Заря над Уссури - Вера Солнцева
Шрифт:
Интервал:
Закладка:
Расстроенная Настя уцепилась за эти слова: «Как перышко!» Затерзалась вдова: «За грехи, за Лерку бог меня покарал!..»
Два месяца пролежала в нервной горячке Лерка. «Батя! Батя! Ванюшка, братик! — бредила, округлив синие безумные глаза. — Беги, беги!
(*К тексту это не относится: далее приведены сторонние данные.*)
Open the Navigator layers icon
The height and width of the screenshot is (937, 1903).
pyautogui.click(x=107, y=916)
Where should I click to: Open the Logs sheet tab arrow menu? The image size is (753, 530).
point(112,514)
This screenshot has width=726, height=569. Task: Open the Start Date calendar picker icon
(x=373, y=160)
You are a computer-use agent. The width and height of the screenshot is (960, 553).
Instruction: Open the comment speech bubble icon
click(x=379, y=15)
Калмыковцы идут, всех убивают… батя!..»
Неожиданно быстрая смерть Михайлы, болезнь Лерки потрясли, перевернули и без того слабую голову Насти; она содрогалась, тяжело раненная бедой. «Ежели Лерка помрет, — ни мне, ни Ванюшке не будет счастливого часу…» — с трепетом думала суеверная женщина.
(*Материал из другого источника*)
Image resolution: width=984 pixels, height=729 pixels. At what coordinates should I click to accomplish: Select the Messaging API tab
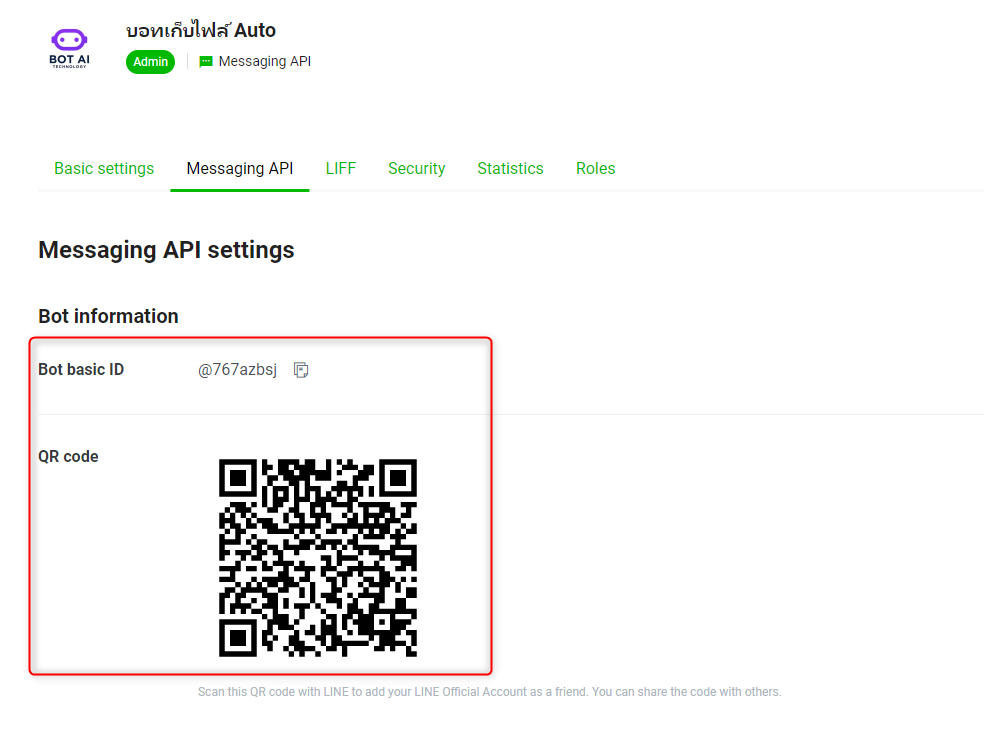coord(240,168)
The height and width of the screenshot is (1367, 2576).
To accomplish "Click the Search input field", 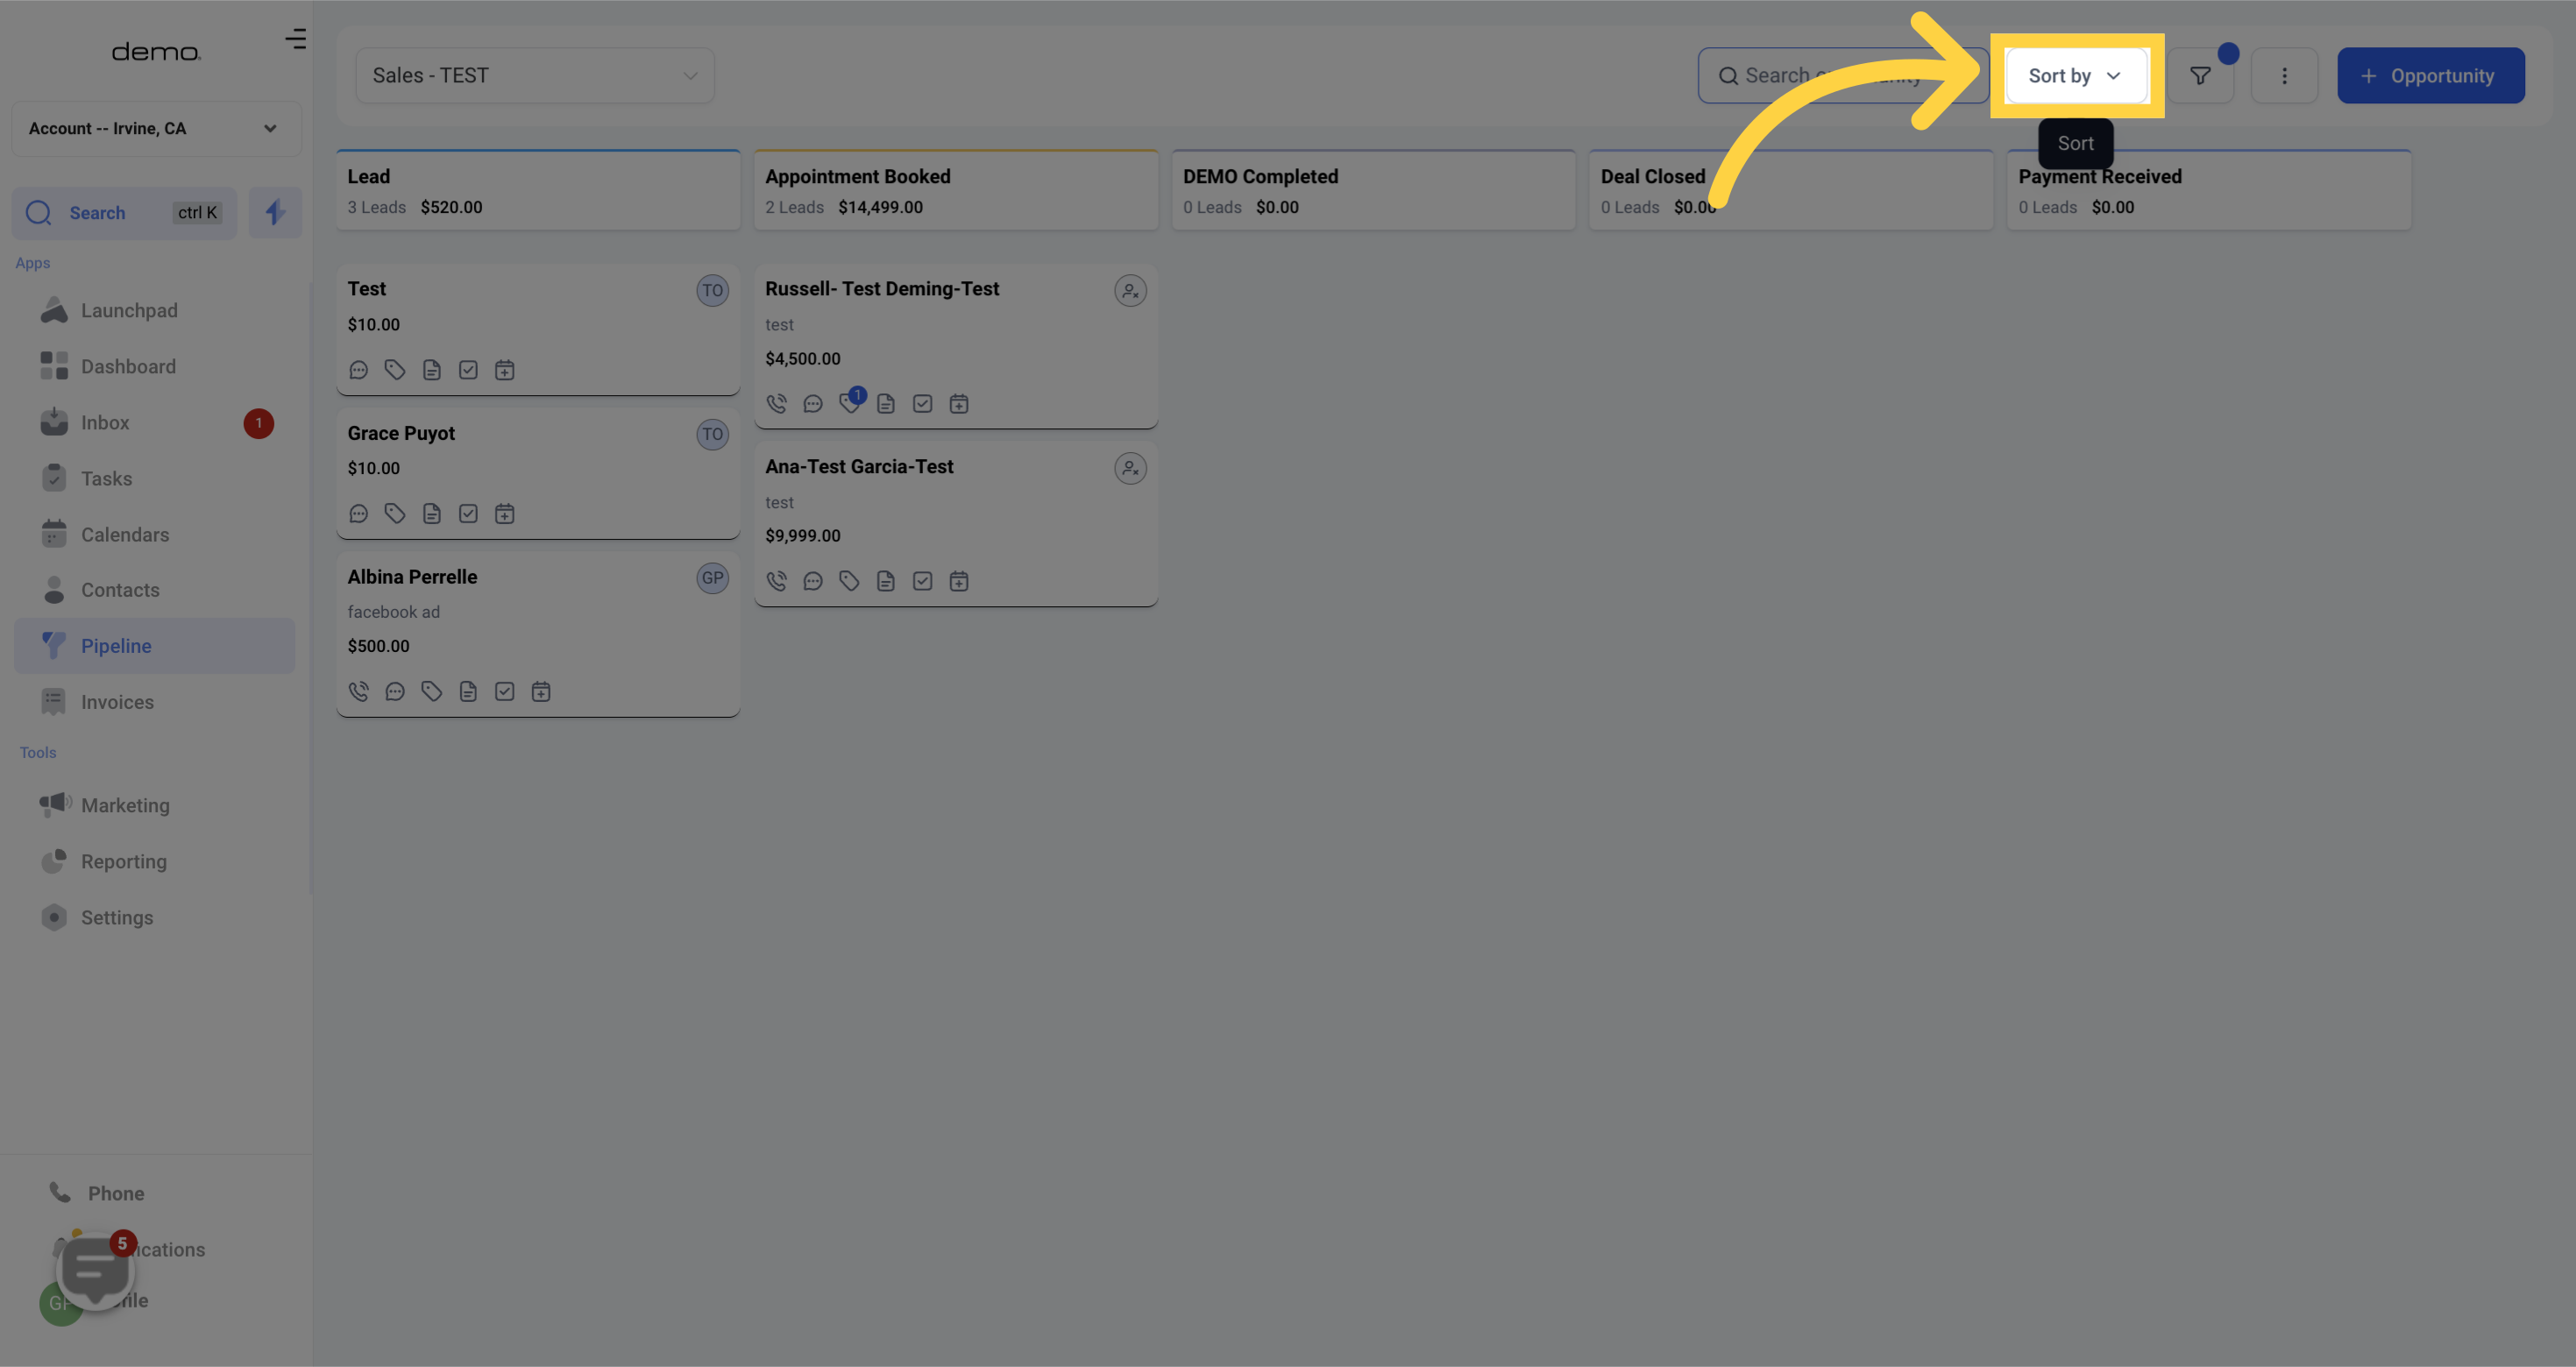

Беспокойная, трудная ночь: больная буйствовала, рвалась с койки. Настя, женщина крепкой кости, держала Лерку, чтобы не выскочила в дверь или окно. Откуда и силы брались в истощенном до предела теле!
Припадок кончился. Лерка, покорная, покрытая испариной, заснула. Настя зажгла перед образами свечку, молилась за болящую. Жарок, настойчив шепот молельщицы:
— Пресвятая богородица! Спаси! Исцели! Помилуй!!
Успокоенная и кроткая после молитвы, Настя уснула. Разбудил ее громкий плач Ванюшки. Настя вскочила. Угол с образами горел, потрескивая. Обезумев, вдова заметалась по избе, хватая никчемное тряпье.
— Горим, батюшки, горим! — вопя благим матом, выскочила во двор.
«А Ванюшка, Лерка, ребятушки мои?!»
Настя ринулась назад, хромая, как стреноженный конь; в суматохе больно ударила колено о край обитого железом сундука. Ворвалась в избу, в которой уже невозможно было дышать.
Лерку, лежавшую вытянувшись пластом с головой под одеялом, Настя перекинула через правое плечо, Ванюшку взяла на левую руку — и бегом из избы.
Начал сбегаться народ. Дул сильный, суматошный ветер, бросавший в глаза сухой, колючий снег. Люди со сна были злы, бестолковы и суетны. Не отстояли на этот раз избу. Все добро погорело.
Утром на скорую руку старик Костин утеплил белую баню, стоявшую в огороде, прорубил два окна, остеклил двойные рамы, и Настя с детьми перебралась туда. Лерка поправлялась медленно. Прикинулась тут хворь и к Насте. Первые дни вдова еле-еле ползала, а потом совсем свалилась.
Лежат Лерка и Настя друг против друга, встать не могут — обессилели.
— Пропадем мы, доченька, — говорит тихо мачеха.
Настя пытается подняться, но ногу пронзает такая непереносимая боль, что она бледнеет и со стоном падает на койку.
Лерка садится на топчан, но ее шатает, как слабую полевую травинку, кружится голова; девочка падает на подушку, на смуглом лице одни синие блюдца-глаза, да ярко рдеют губы.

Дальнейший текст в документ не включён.